Al levantarse de la silla neumática el joven pensó que, después de aquello, lo mejor era el baile; aunque había una gran distancia entre ambas cosas.

Paseó la mirada por el Salón de Recreo y lo que vio le hizo decir para su capote:

—En nombrando al ruin de Roma…

Allí estaba Roger Bond, descansando también, bajo una lámpara radiotérmica. Alan se acercó a él.

—¿Sabes ya la mala noticia, Rog?

—¿La de la cuarentena? —respondió Roger, consultando su cronómetro de pulsera—. Sí. ¡Demonio, qué tarde es ya! Vale más que vaya a ponerme guapo para el baile.

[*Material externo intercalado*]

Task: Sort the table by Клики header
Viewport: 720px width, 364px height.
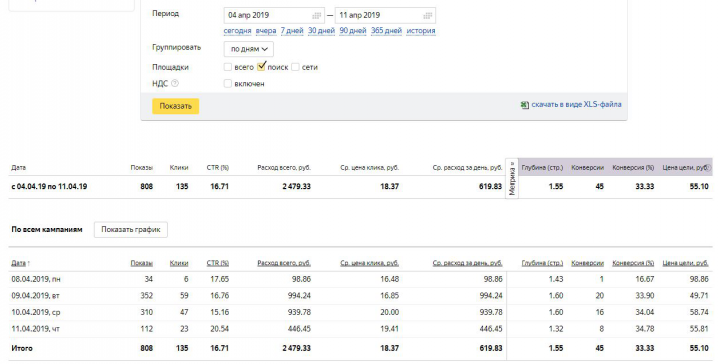Action: pyautogui.click(x=179, y=263)
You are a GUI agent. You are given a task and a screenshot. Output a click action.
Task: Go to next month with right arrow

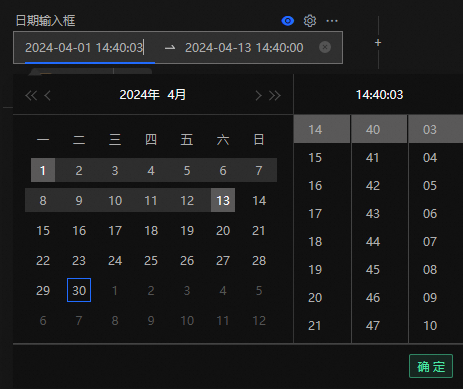pyautogui.click(x=258, y=96)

Se puso en pie. Era un chico de poca estatura, bien parecido, con el pelo casi negro, un año más joven que Alan.

—¿Quién es tu pareja?

Roger meneó la cabeza.

—¡Quién va a ser! Esa flacucha de Judy Collier. ¿Hay algo más para elegir aquí?

—No —contestó Alan con tristeza—. No hay mucho más.

Salieron juntos del Salón de Recreo. Un enorme aburrimiento se apoderaba de Alan. Le parecía estar metido dentro de una niebla parda, la cual le desazonaba.

—Nos veremos esta noche — dijo Roger.

—Puede ser — respondió Alan melancólicamente, con el ceño fruncido.

Capítulo III

Aterrizó la Valhalla a las 17.35 sobre el morro. No fue esto motivo de sorpresa para nadie, pues el capitán Mark Donnell era esclavo de la puntualidad; no se había retrasado una sola vez en los cuarenta años que llevaba navegando por el espacio, período que equivalía a más de diez siglos de historia de la Tierra.

Todo salió como estaba previsto y ordenado. Desembarcó la tripulación por familias, por orden de clase y antigüedad, con la sola excepción de Alan. Éste, por ser miembro de la familia del capitán, salió el último; pero también le llegó su turno.

—Volvemos a pisar tierra firme, Rata.

Se hallaban en el campo en que había aterrizado la Valhalla, abrasado y requemado por los chorros de gas de la propulsión. La dorada armazón descansaba sobre la cola.